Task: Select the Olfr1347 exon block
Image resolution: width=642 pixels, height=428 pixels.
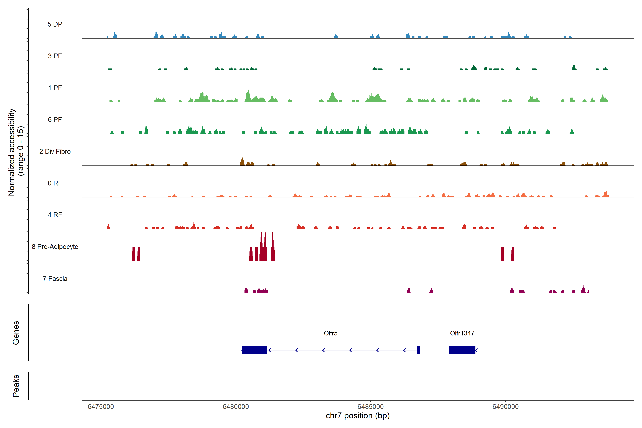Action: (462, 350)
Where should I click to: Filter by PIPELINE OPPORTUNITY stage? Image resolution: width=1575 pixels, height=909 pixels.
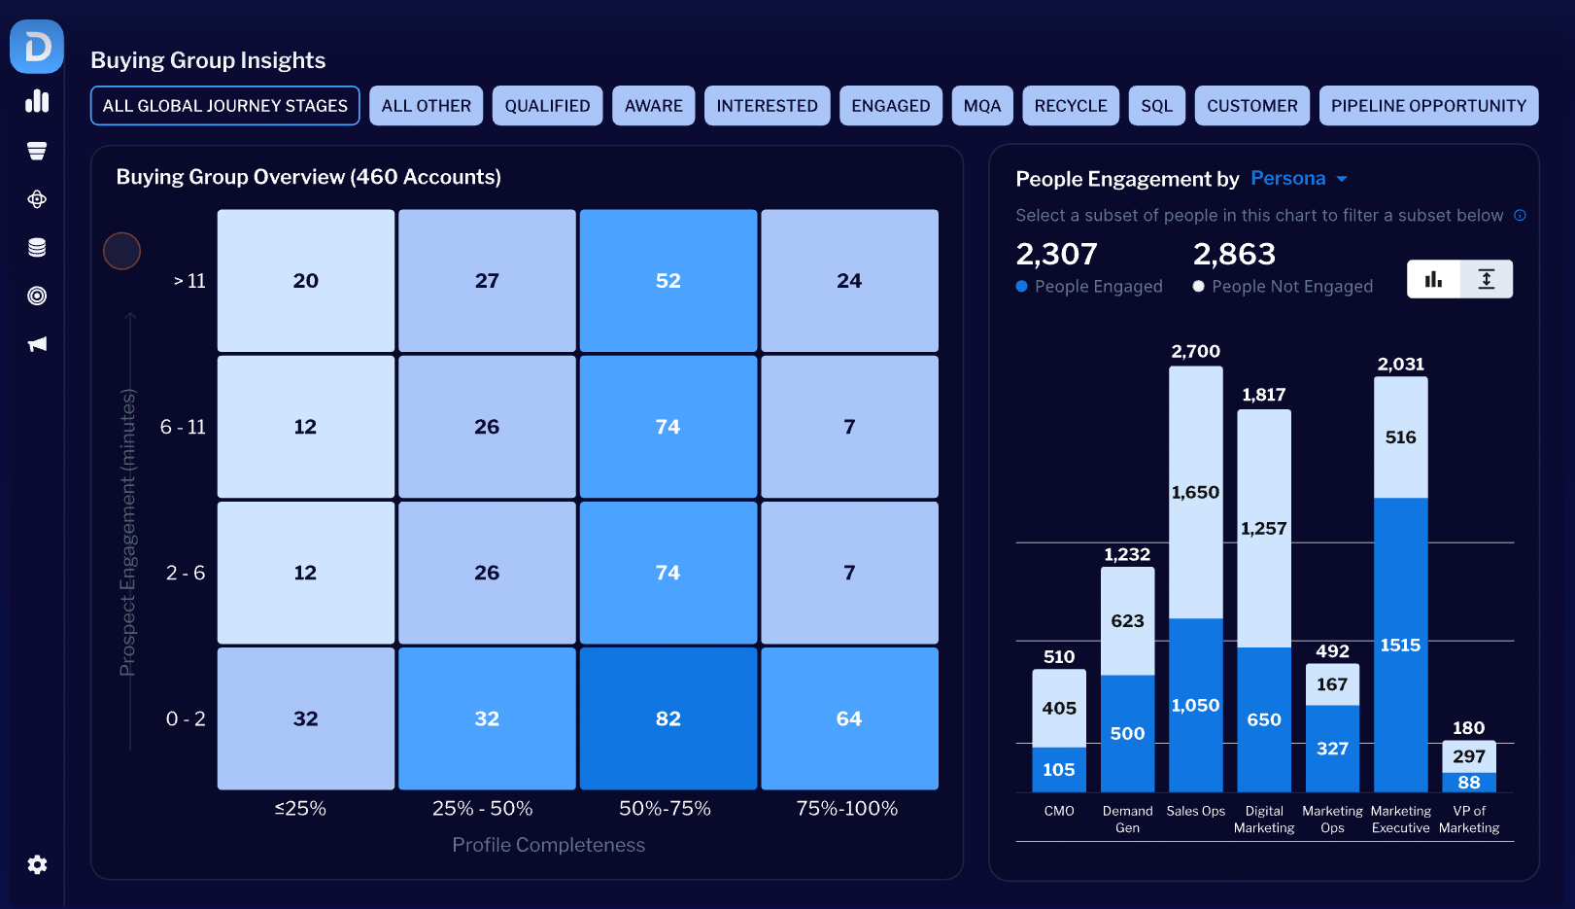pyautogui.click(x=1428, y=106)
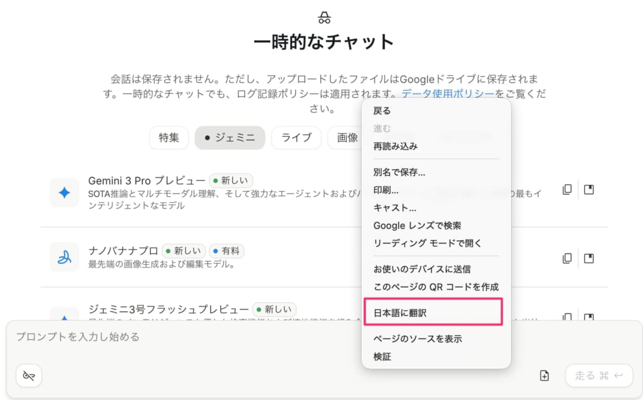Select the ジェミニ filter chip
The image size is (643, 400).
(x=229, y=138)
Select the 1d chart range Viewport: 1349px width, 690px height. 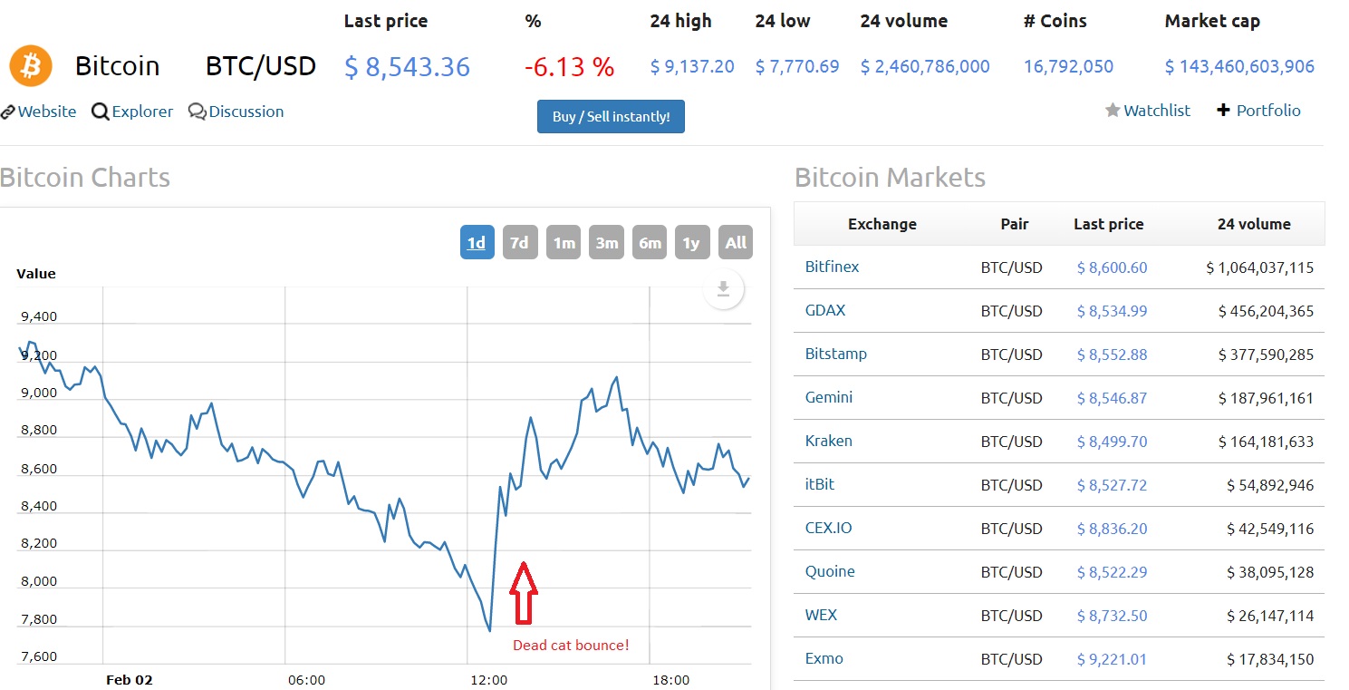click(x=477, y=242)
• • •
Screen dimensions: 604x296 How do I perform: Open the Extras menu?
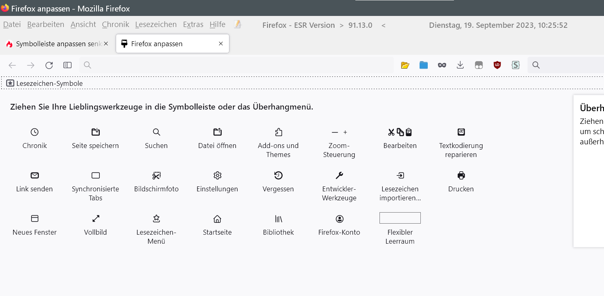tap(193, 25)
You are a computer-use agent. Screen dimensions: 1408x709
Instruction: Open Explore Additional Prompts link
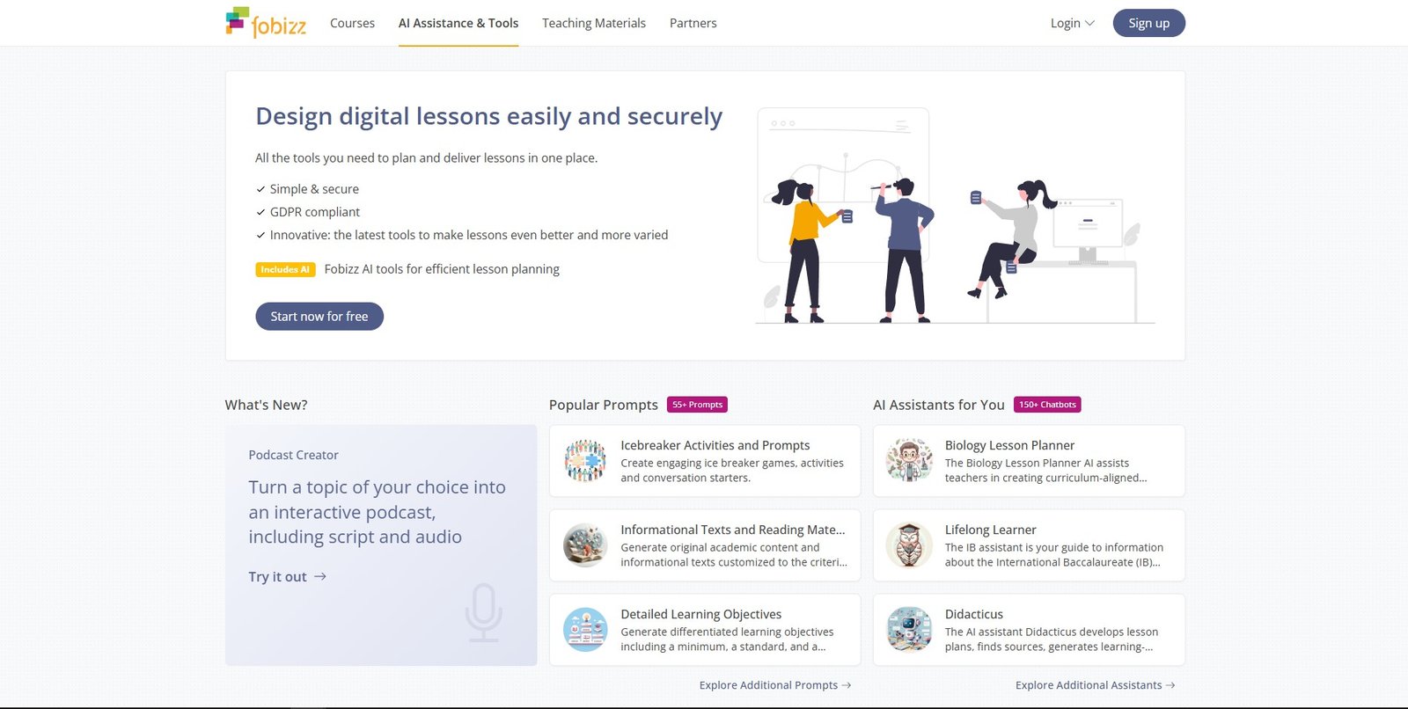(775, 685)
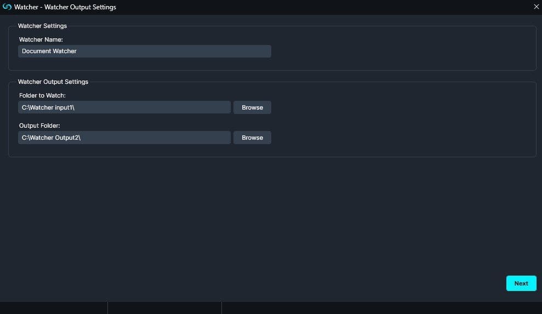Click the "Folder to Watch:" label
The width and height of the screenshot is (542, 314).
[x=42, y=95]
• • •
**Written instruction**
Extract every line of the listing above that contains the string "Open". Case counts.

**Worked answer**
Screen dimensions: 604x296 How do I perform: Open the Extras menu?
Instruction: Open Explore Additional Prompts link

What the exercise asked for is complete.